# PROBLEM DETAILS
Please quote the forum thread below on filtering a large distance matrix in R, in full and word for word.

# TEXT EXTRACT
◇ ◇ ◇ ◇ ◇ ◇ ◇

I have a very large distance matrix (3678 x 3678) currently encoded as a data frame. Columns are named "1", "2", "3" and so on, the same for rows. So what I need to do is to find values <26 and different from 0 and to have the results in a second dataframe with two columns: the first one with index and the second one with the value. For example:
value
318-516 22.70601
...
where 318 is the row index and 516 is the column index.
Ok, I'm trying to recreate your situation (note: if you can, it's always helpful to include a few lines of your data with a dput
command).
You should be able to use filter
and some simple tidyverse commands (if you don't know how they work, run them line by line, always selecting commands up to the %>%
to check what they are doing):
library(tidyverse)
library(tidylog) # gives you additional output on what each command does
# Creating some data that looks similar
data <- matrix(rnorm(25,mean = 26),ncol=5)
data <- as_tibble(data)
data <- setNames(data,c(1:5))
data %>%
mutate(row = row_number()) %>%
pivot_longer(-row, names_to = "column",values_to = "values", names_prefix = "V") %>%
# depending on how your column names look like, you might need to use a separate() command first
filter(values > 0 & values < 26) %>%
# if you want you can create an index column as well
mutate(index = paste0(row,"-",column)) %>%
# then you can get rid of the row and column
select(-row,-column) %>%
# move index to the front
relocate(index)

◇ ◇ ◇ ◇ ◇ ◇ ◇

# PROVIDED INFORMATION

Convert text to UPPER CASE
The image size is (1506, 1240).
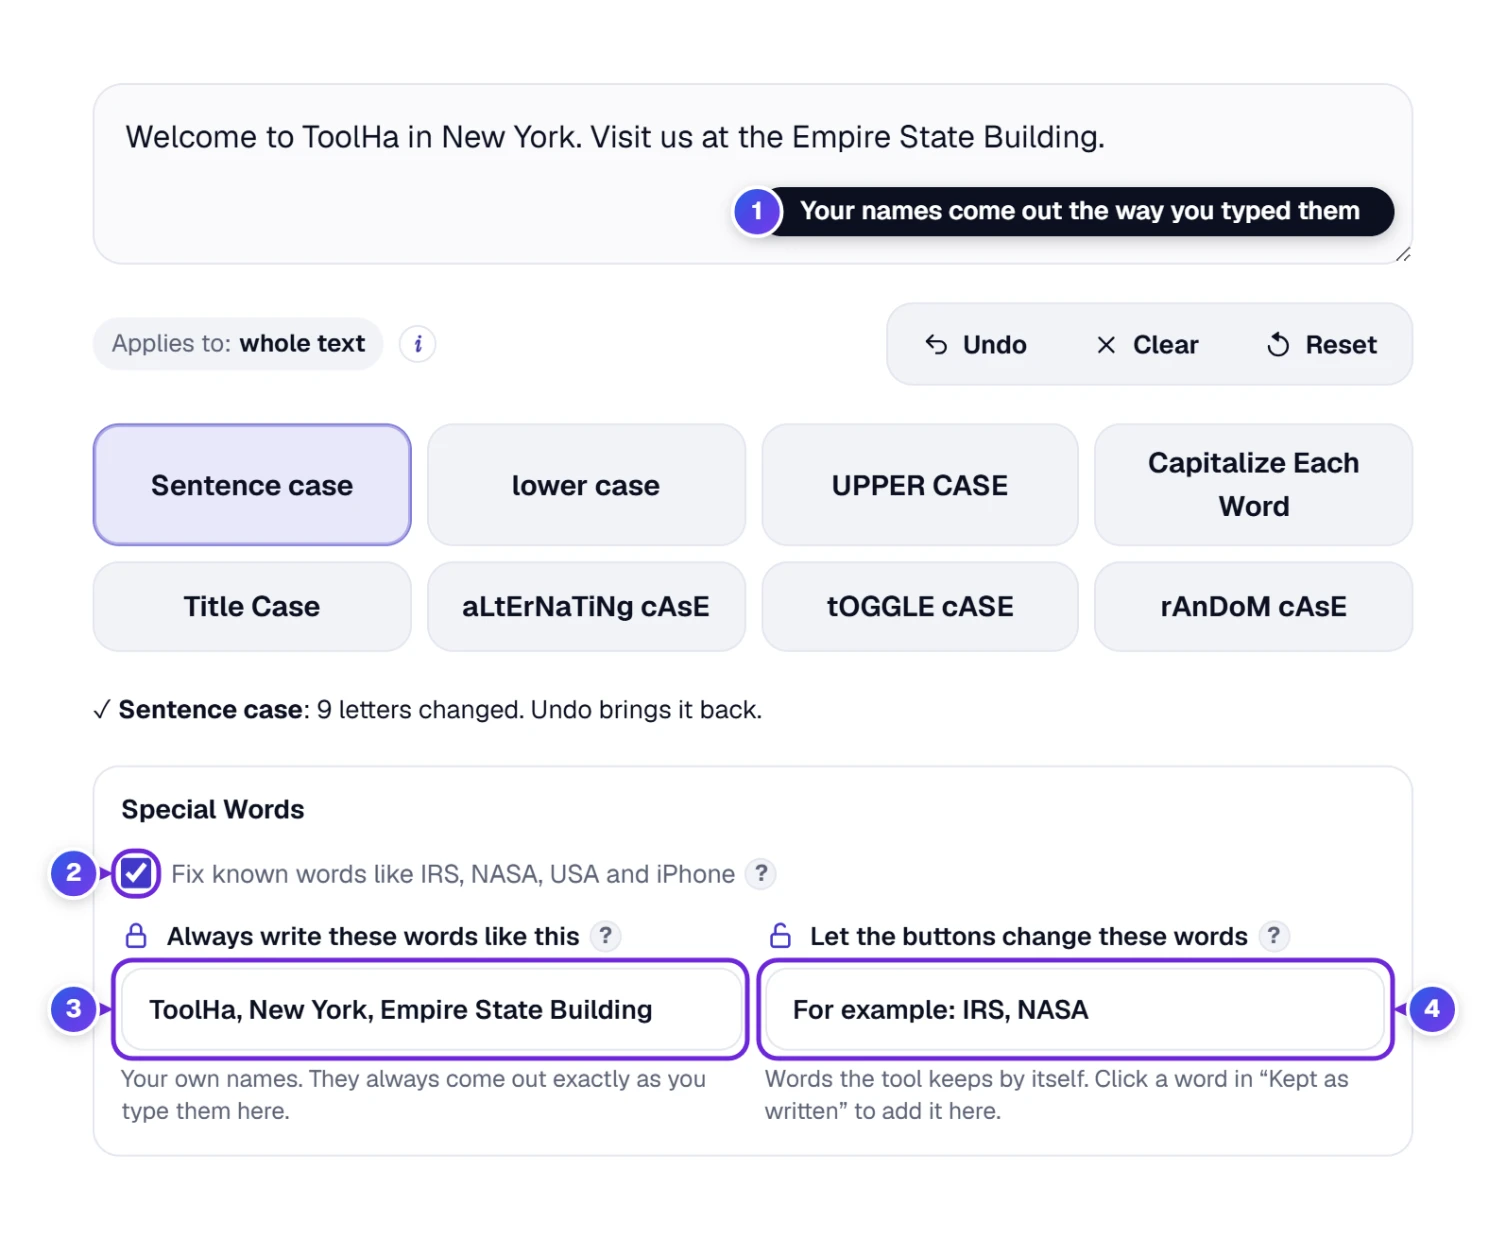click(920, 485)
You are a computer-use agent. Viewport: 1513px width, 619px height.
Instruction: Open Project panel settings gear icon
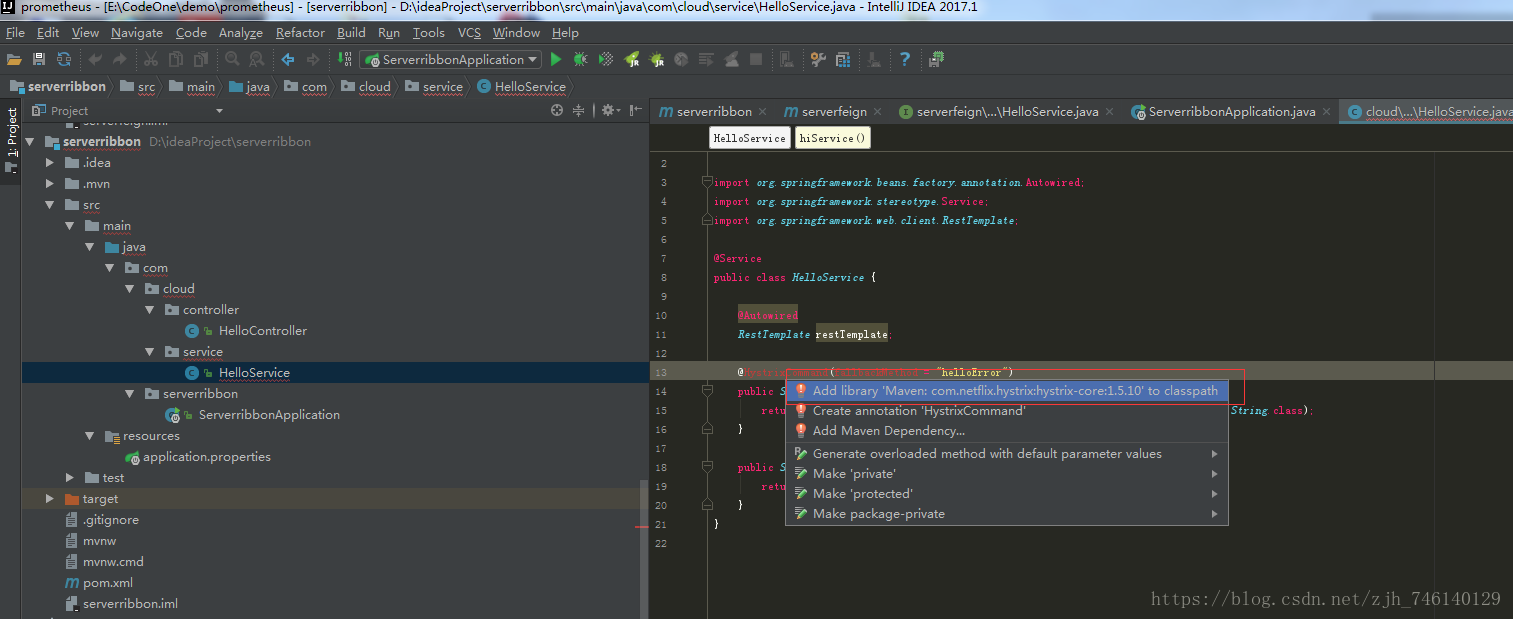(x=607, y=111)
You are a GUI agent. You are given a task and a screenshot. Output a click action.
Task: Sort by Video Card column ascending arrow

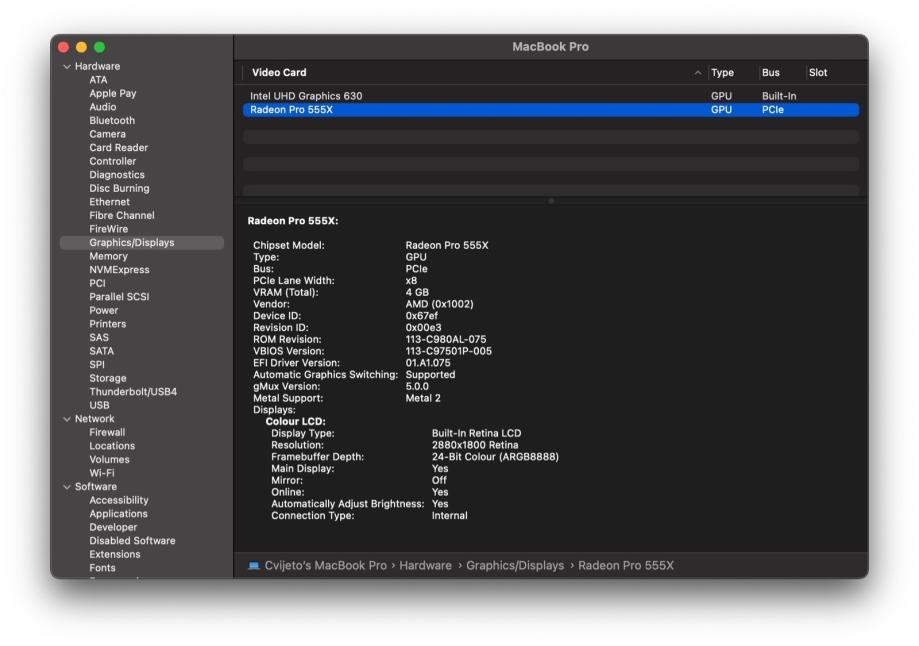point(697,73)
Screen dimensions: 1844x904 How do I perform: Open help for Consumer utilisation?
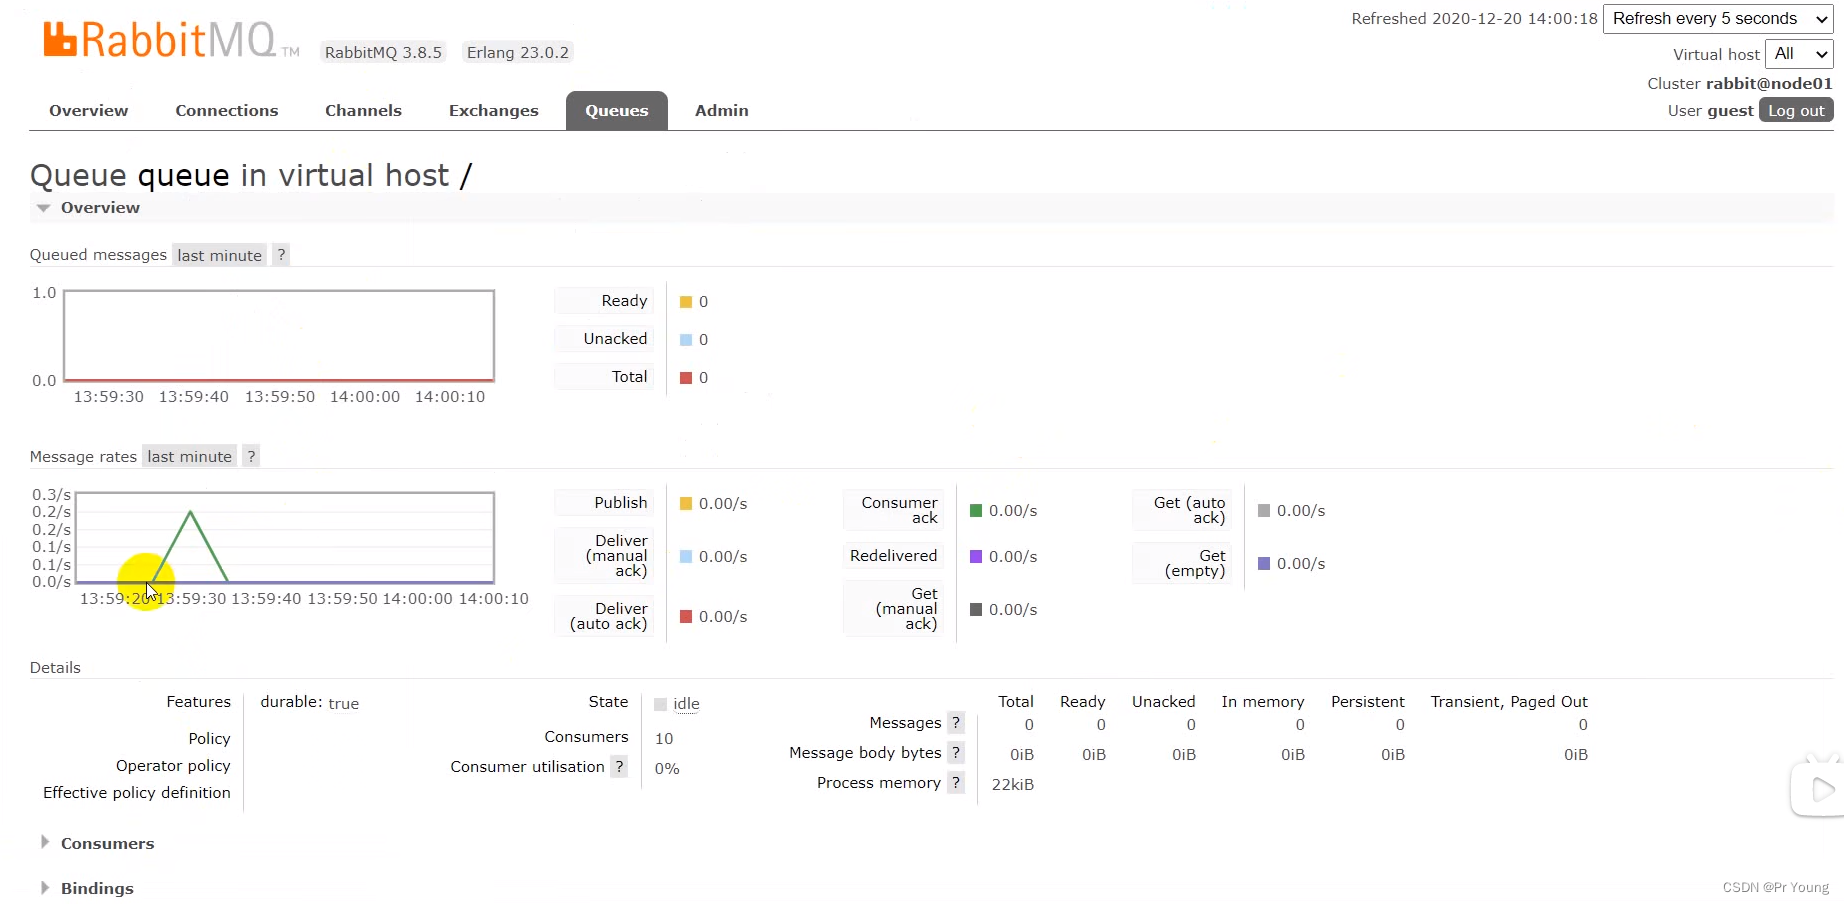619,767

◇ ◇ ◇ ◇ ◇ ◇ ◇

# EXERCISE SOLUTION
I have a very large distance matrix (3678 x 3678) currently encoded as a data frame. Columns are named "1", "2", "3" and so on, the same for rows. So what I need to do is to find values <26 and different from 0 and to have the results in a second dataframe with two columns: the first one with index and the second one with the value. For example:
value
318-516 22.70601
...
where 318 is the row index and 516 is the column index.
Ok, I'm trying to recreate your situation (note: if you can, it's always helpful to include a few lines of your data with a dput
command).
You should be able to use filter
and some simple tidyverse commands (if you don't know how they work, run them line by line, always selecting commands up to the %>%
to check what they are doing):
library(tidyverse)
library(tidylog) # gives you additional output on what each command does
# Creating some data that looks similar
data <- matrix(rnorm(25,mean = 26),ncol=5)
data <- as_tibble(data)
data <- setNames(data,c(1:5))
data %>%
mutate(row = row_number()) %>%
pivot_longer(-row, names_to = "column",values_to = "values", names_prefix = "V") %>%
# depending on how your column names look like, you might need to use a separate() command first
filter(values > 0 & values < 26) %>%
# if you want you can create an index column as well
mutate(index = paste0(row,"-",column)) %>%
# then you can get rid of the row and column
select(-row,-column) %>%
# move index to the front
relocate(index)